[RECORDS FOR THIS TASK]
☆ ☆ ☆

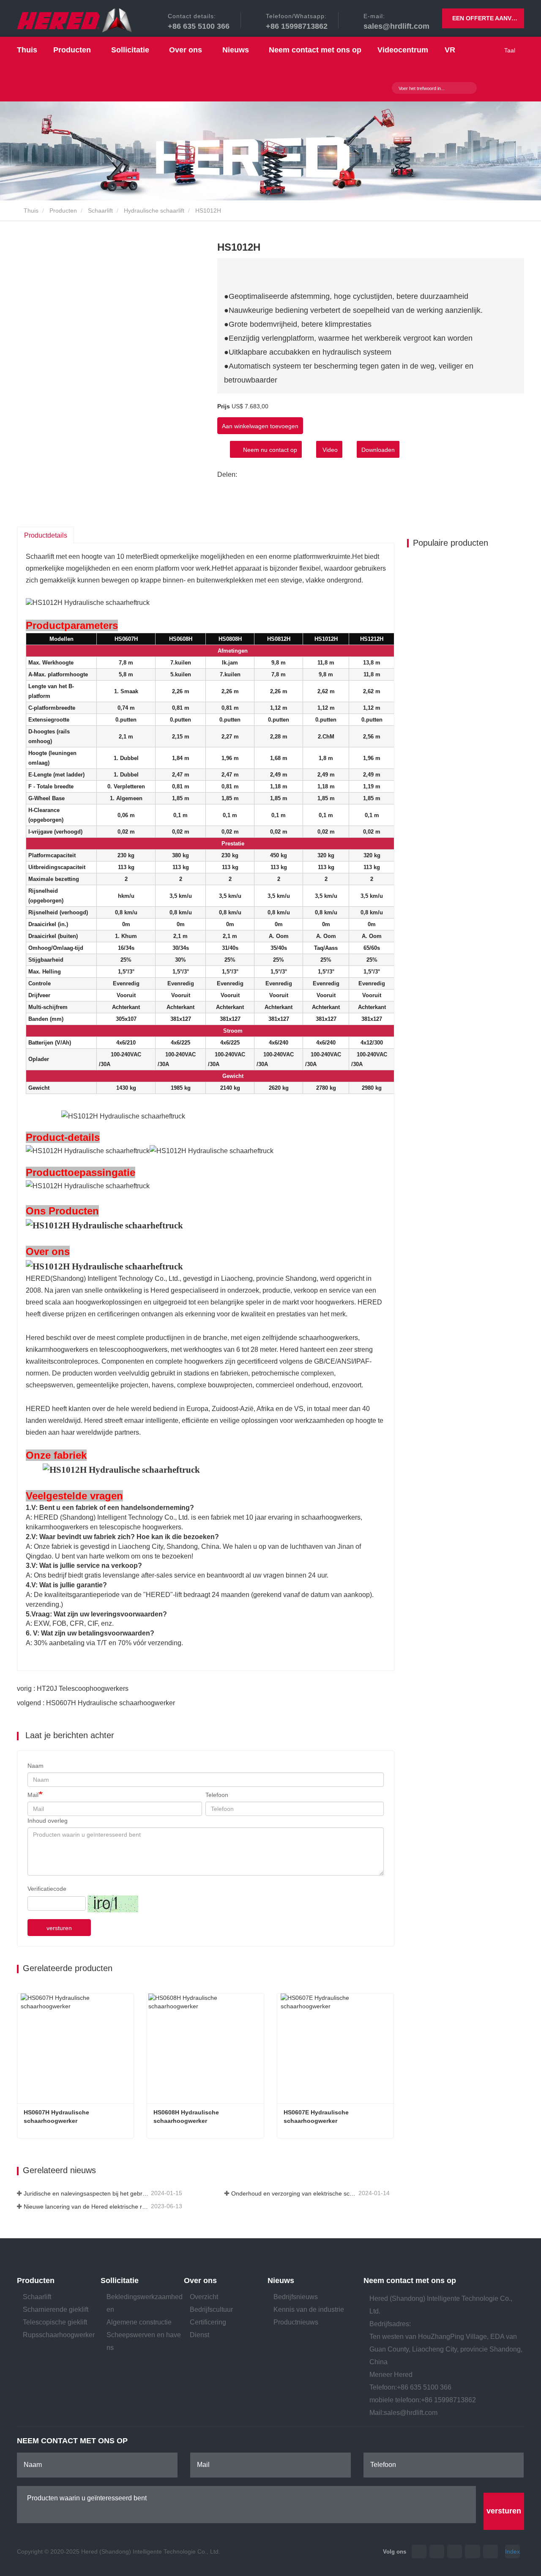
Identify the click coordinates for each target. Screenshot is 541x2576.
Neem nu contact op (268, 449)
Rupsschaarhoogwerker (59, 2334)
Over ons (200, 2280)
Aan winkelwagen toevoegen (260, 426)
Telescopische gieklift (55, 2322)
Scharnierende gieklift (55, 2309)
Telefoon (216, 1794)
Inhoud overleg (47, 1820)
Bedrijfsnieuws (295, 2296)
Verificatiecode (46, 1888)
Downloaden (378, 449)
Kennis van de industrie (308, 2309)
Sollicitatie (120, 2280)
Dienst (199, 2334)
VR (450, 50)
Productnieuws (295, 2322)
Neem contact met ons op (315, 50)
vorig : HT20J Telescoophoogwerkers (72, 1688)
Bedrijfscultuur (211, 2309)
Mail (32, 1794)
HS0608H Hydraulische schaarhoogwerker (187, 2116)
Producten (63, 210)
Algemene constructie (139, 2322)
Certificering (208, 2322)
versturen (59, 1928)
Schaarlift (100, 210)
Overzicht (204, 2296)
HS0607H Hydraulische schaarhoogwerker (57, 2116)
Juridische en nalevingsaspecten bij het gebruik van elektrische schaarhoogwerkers (86, 2193)
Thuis (27, 50)
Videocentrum (402, 50)
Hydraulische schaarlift (154, 210)
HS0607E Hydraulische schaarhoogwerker (317, 2116)
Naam (35, 1765)
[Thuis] (74, 20)
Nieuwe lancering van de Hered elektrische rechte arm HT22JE (86, 2206)
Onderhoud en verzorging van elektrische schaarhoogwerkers (294, 2193)
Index (512, 2551)
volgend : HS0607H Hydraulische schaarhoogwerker (96, 1702)
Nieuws (281, 2280)
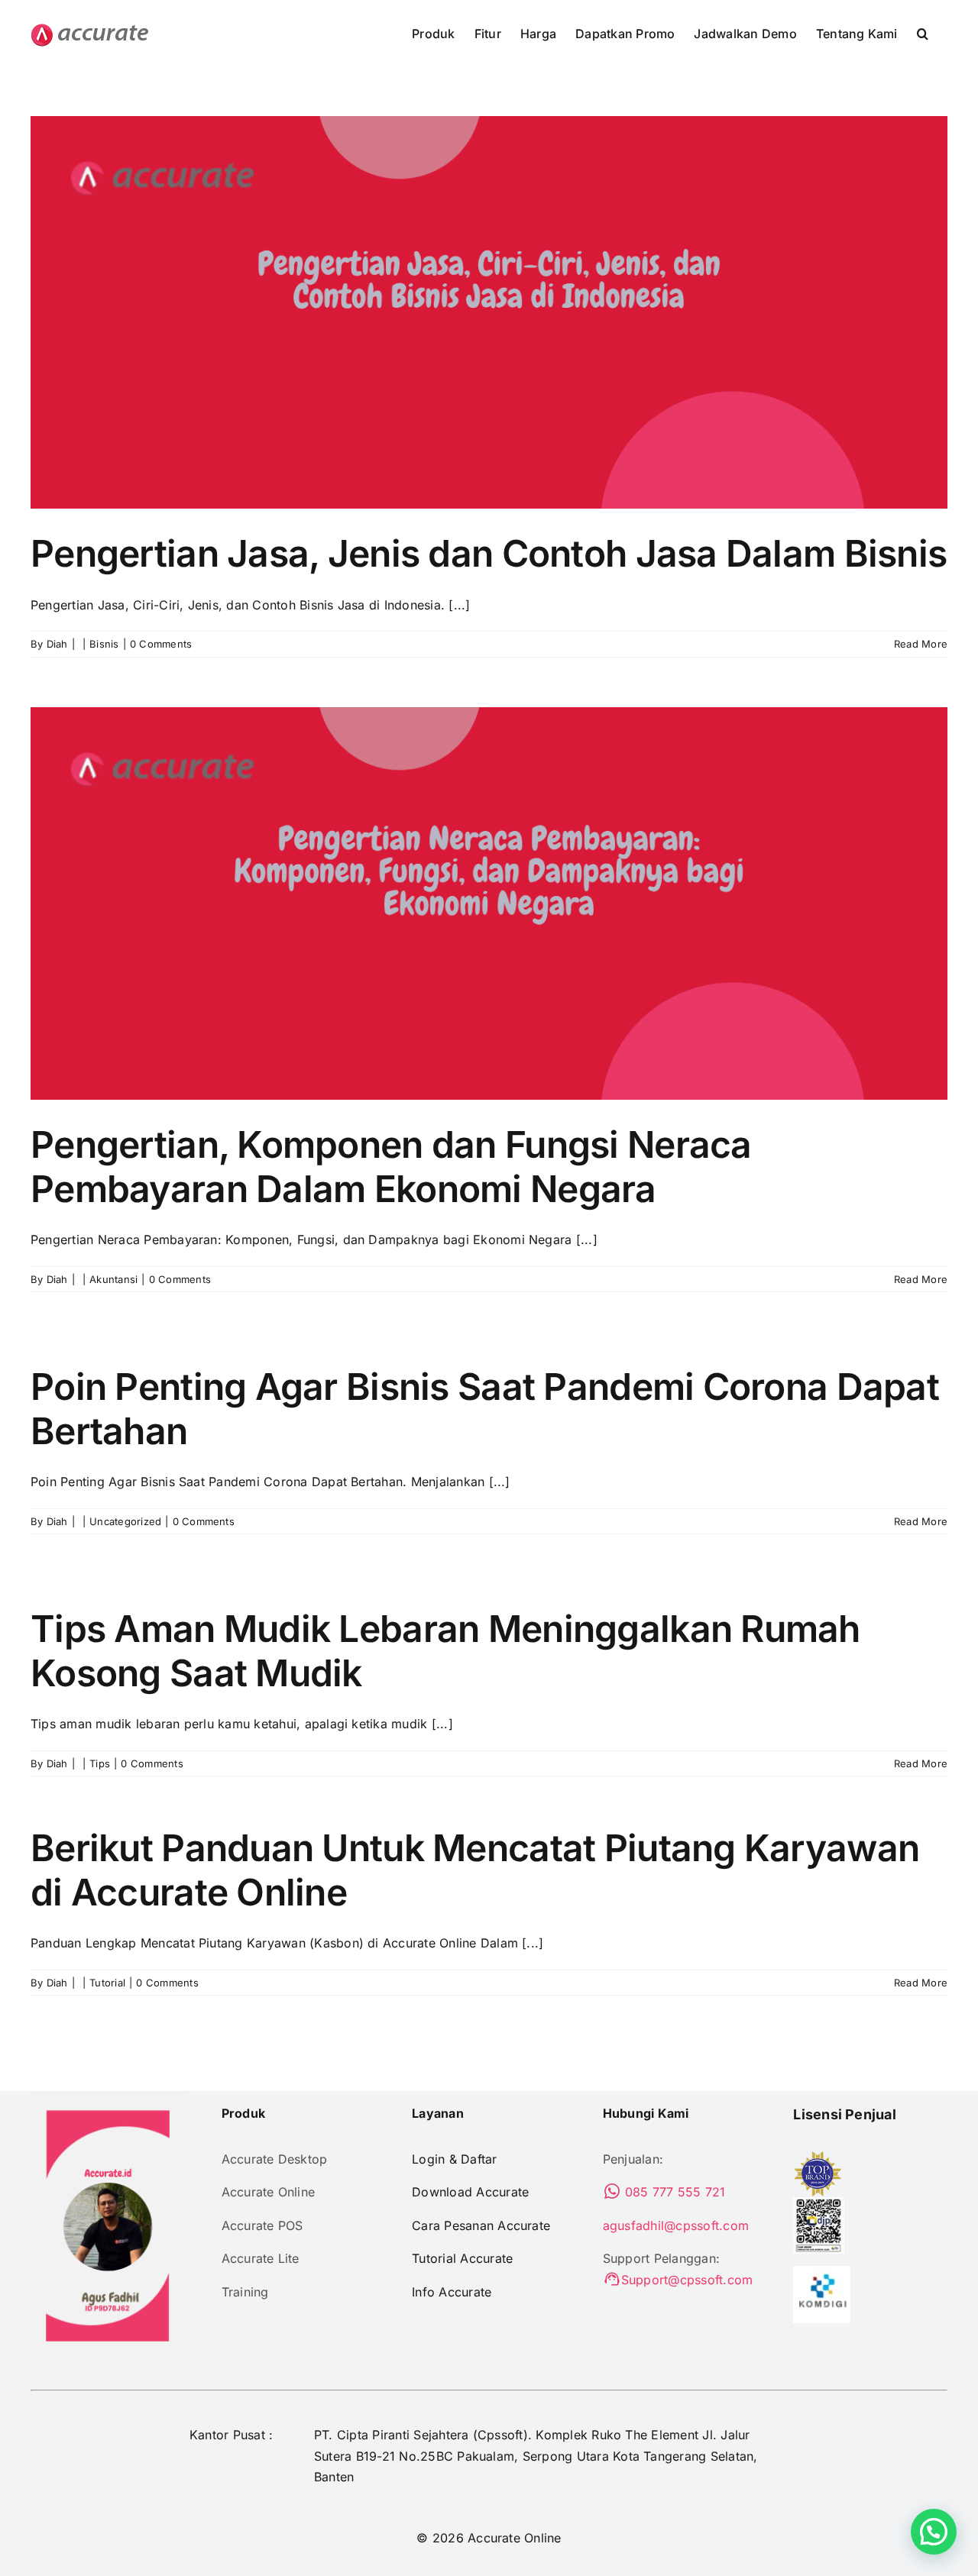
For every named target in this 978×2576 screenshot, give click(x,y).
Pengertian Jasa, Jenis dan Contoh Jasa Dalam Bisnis (489, 553)
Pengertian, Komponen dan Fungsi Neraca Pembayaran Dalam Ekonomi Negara (391, 1166)
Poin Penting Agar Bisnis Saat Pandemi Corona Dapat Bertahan (485, 1408)
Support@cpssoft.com (687, 2279)
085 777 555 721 (673, 2191)
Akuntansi (113, 1279)
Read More (920, 644)
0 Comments (161, 644)
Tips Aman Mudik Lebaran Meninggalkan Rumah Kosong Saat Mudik (445, 1650)
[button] (922, 32)
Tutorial (107, 1982)
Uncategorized (125, 1521)
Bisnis (103, 644)
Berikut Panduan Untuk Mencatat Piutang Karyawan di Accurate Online (475, 1870)
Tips (99, 1763)
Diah (57, 644)
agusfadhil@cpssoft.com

☆ ☆ ☆

[WHAT THE EXERCISE ASKS] Everything from the line containing "Certificering (208, 2322)" to the last line of the records above should be reproduced exactly, except the pictures.

[RESPONSE BOX]
Certificering (208, 2322)
versturen (59, 1928)
Schaarlift (100, 210)
Overzicht (204, 2296)
HS0607H Hydraulische schaarhoogwerker (57, 2116)
Juridische en nalevingsaspecten bij het gebruik van elektrische schaarhoogwerkers (86, 2193)
Thuis (27, 50)
Videocentrum (402, 50)
Hydraulische schaarlift (154, 210)
HS0607E Hydraulische schaarhoogwerker (317, 2116)
Naam (35, 1765)
[Thuis] (74, 20)
Nieuwe lancering van de Hered elektrische rechte arm HT22JE (86, 2206)
Onderhoud en verzorging van elektrische schaarhoogwerkers (294, 2193)
Index (512, 2551)
volgend : HS0607H Hydraulische schaarhoogwerker (96, 1702)
Nieuws (281, 2280)
For every named target in this 978×2576 screenshot, give click(x,y).
Pengertian Jasa, Jenis dan Contoh Jasa Dalam Bisnis (489, 553)
Pengertian, Komponen dan Fungsi Neraca Pembayaran Dalam Ekonomi Negara (391, 1166)
Poin Penting Agar Bisnis Saat Pandemi Corona Dapat Bertahan (485, 1408)
Support@cpssoft.com (687, 2279)
085 777 555 721 (673, 2191)
Akuntansi (113, 1279)
Read More (920, 644)
0 Comments (161, 644)
Tips Aman Mudik Lebaran Meninggalkan Rumah Kosong Saat Mudik (445, 1650)
[button] (922, 32)
Tutorial (107, 1982)
Uncategorized (125, 1521)
Bisnis (103, 644)
Berikut Panduan Untuk Mencatat Piutang Karyawan di Accurate Online (475, 1870)
Tips (99, 1763)
Diah (57, 644)
agusfadhil@cpssoft.com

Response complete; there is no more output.